Repeat word for word the part of the excerpted text starting at "Just One Reason" and ending at "resolute nor patriotic.".

* [Excerpted text]:
:::
As the numbers increase, there's a kind of diminishing of humanity in my mind. I wish it weren't so. I don't think it's right. But, at the moment, I don't know what to do about it.

Just One Reason
June 4, 2008

Now we'll be treated to torrents of analysis about why Obama won and Clinton lost. So I might as well add my drop to the current. It won't be original. In fact it's obvious.

In the fall of 2002, Hillary Clinton cast her vote about invading Iraq with her political future in mind. She believed that when time came for her to run for the presidency, her chief challenge would be to overcome the charge that a woman is not strong enough, or tough enough for the office. So, she sought to demonstrate her forcefulness by voting for war. She didn't want to hear right-wingers declaiming that she was neither resolute nor patriotic.

It was the biggest mistake she ever made and it cost her the presidency.

It's understandable why she thought as she did. Both she and her husband had been savaged for years by the right-wing. She was determined not to give them an opening. But she overestimated their strength and underestimated the revulsion the country was beginning to feel for lethal adventures overseas. She set her defenses against the right-wing when it was already beginning to crumble from its own stupidity and corruption. But she couldn't see that because she had been beat up too much and she was tired of it.

I sympathize with her. But she did make the wrong decision, and choices of that sort matter.

Now, she has to live with having made a great mistake, and with having lost a great prize. She needs to revert to the Protestant lesson I'm sure she was taught as a girl: count your blessings. Though she has lost much she still has much to build on. She can become one of the major political figures of her age. But to do it, she has to put her disappointments behind her and find positive ways to serve the nation.

Actually, her biggest decisions lie in front of her, not behind.

True Distinctiveness
June 5, 2008

Watching Adam Sandler last night promote his dopey new movie, Don't Mess With the Zohan, on the David Letterman show, the thought came to me that we have become almost entirely a promotional society.  Everyone seems to be promoting something all the time. But what is the point of all this promotion? Money? Fame? Influence? What we uncomprehendingly call success?
:::
* [Recorded data]:
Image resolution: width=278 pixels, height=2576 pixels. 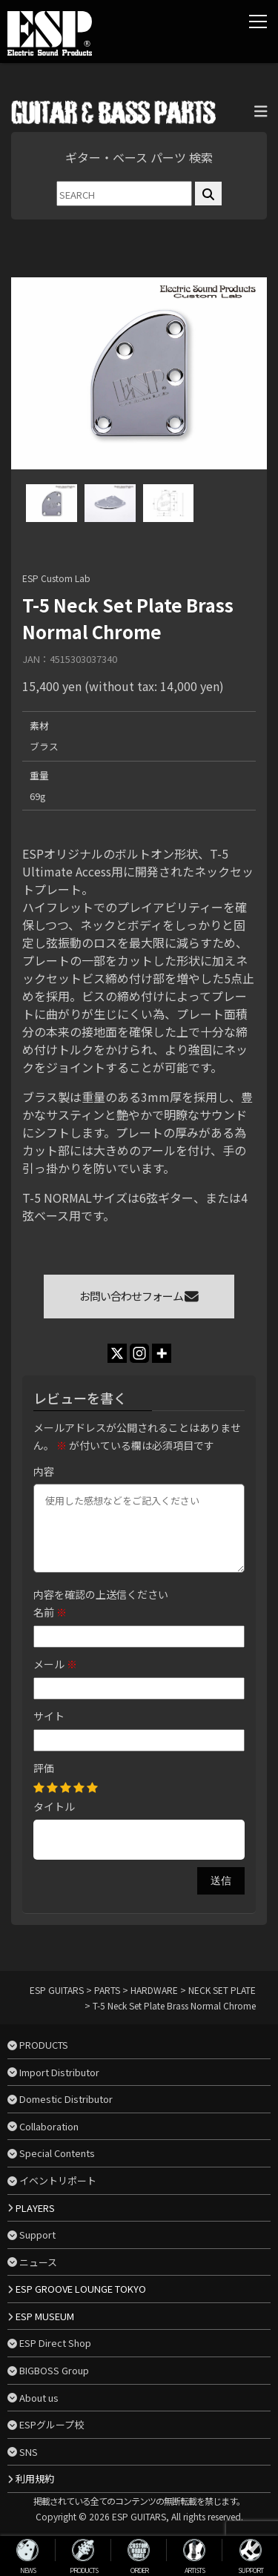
:::
* [Task answer]:
Just One Reason
June 4, 2008

Now we'll be treated to torrents of analysis about why Obama won and Clinton lost. So I might as well add my drop to the current. It won't be original. In fact it's obvious.

In the fall of 2002, Hillary Clinton cast her vote about invading Iraq with her political future in mind. She believed that when time came for her to run for the presidency, her chief challenge would be to overcome the charge that a woman is not strong enough, or tough enough for the office. So, she sought to demonstrate her forcefulness by voting for war. She didn't want to hear right-wingers declaiming that she was neither resolute nor patriotic.